Last night I was walking idly around my apartment chatting on the phone and I looked down and noticed that my toe was bleeding. Kind of a lot.
I have no idea how that happened.
It did not startle me, particularly, because I am not a graceful person and am used to banging into things. When I was a child I would come back from every excursion dirtier than the children around me. Today there are relatively few occasions for getting covered in dirt, but I pick up stray bruises. I bump my head on things. I bang my elbow against walls. I trip, a little bit, walking down the street.
I am self-conscious about it. The ability to move smoothly through space seems like a desirable human attribute.
On the other hand, if it really mattered to me I could probably fix it. Be one of those people who takes up fencing or ballet late in life. Only some of my clumsiness is innate. Enough to keep me out of contention in competitive sporting events, but probably not enough to make me fall on my face.
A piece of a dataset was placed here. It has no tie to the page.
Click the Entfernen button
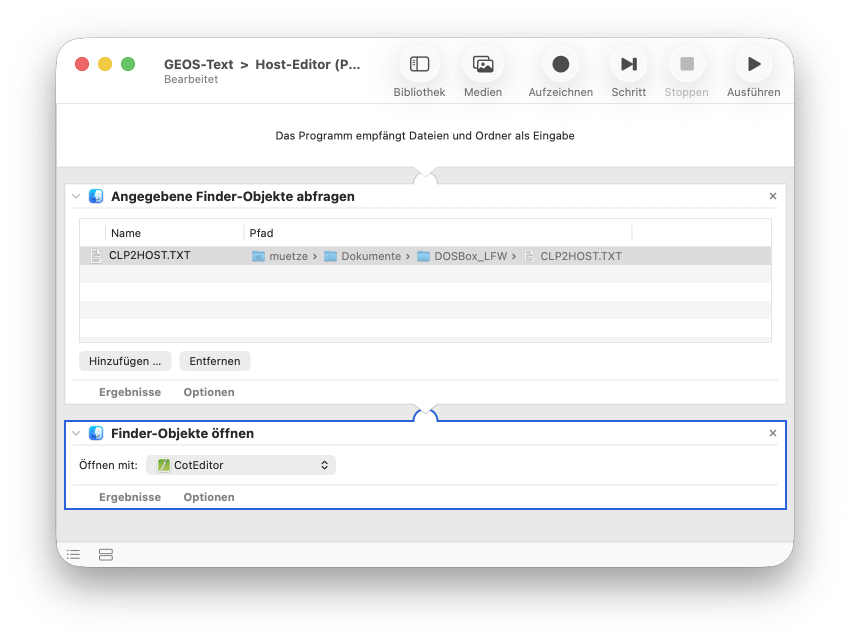The height and width of the screenshot is (641, 850). pyautogui.click(x=215, y=361)
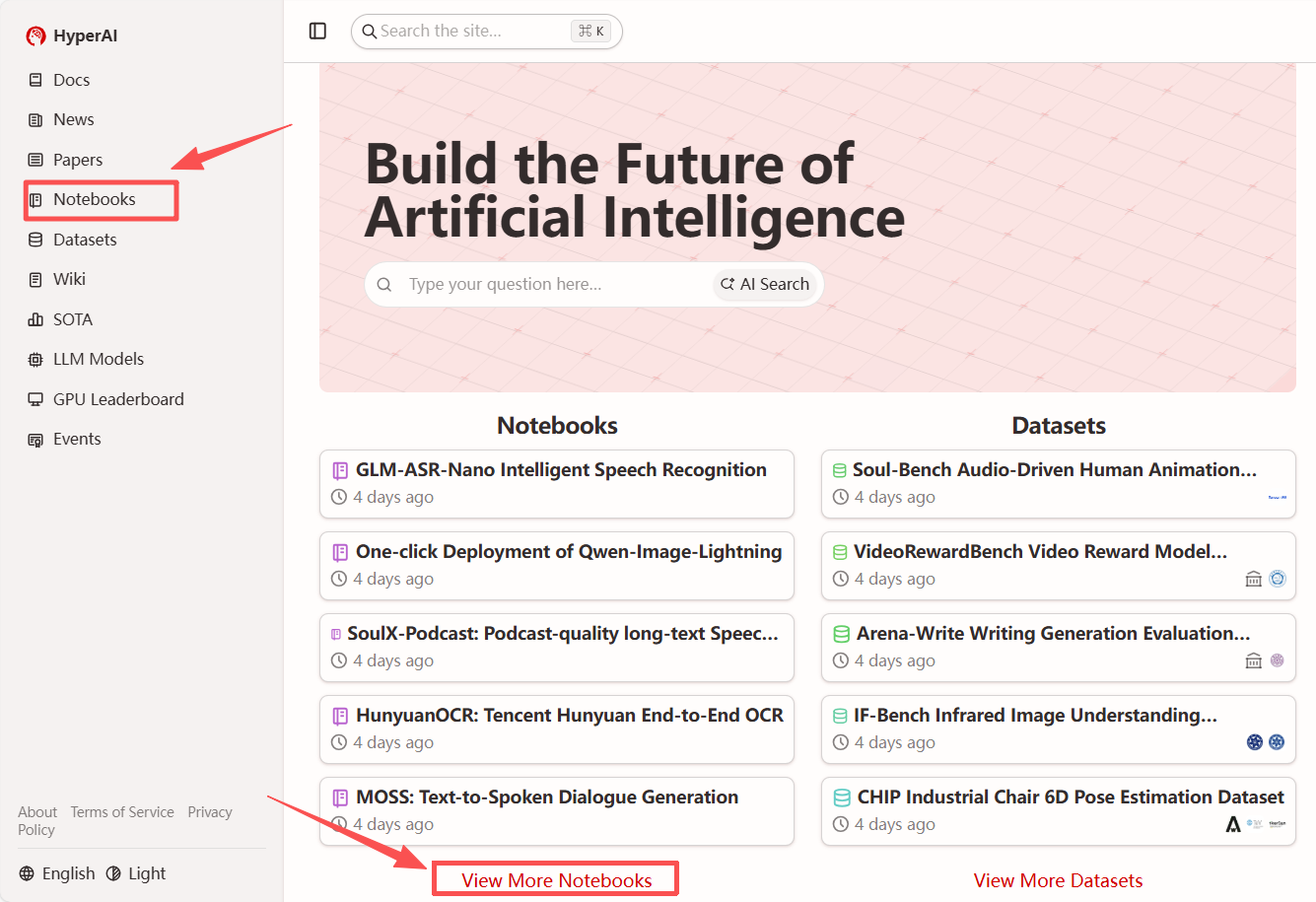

The rest is lack of attention. I don't think about those things. I think about things that I'm good at, like smoking or sleeping. And lost in that haze, I knock over my coffee cup, and curse.
In some ways I wish it weren't fixable, that I could say, "well, I'm left-handed," or "I lacked proper training as a child." There seems something strange about deciding that I admire gracefulness in other people, think it a good thing in the abstract, but refuse, in the particular, to take the steps needed for me to obtain it.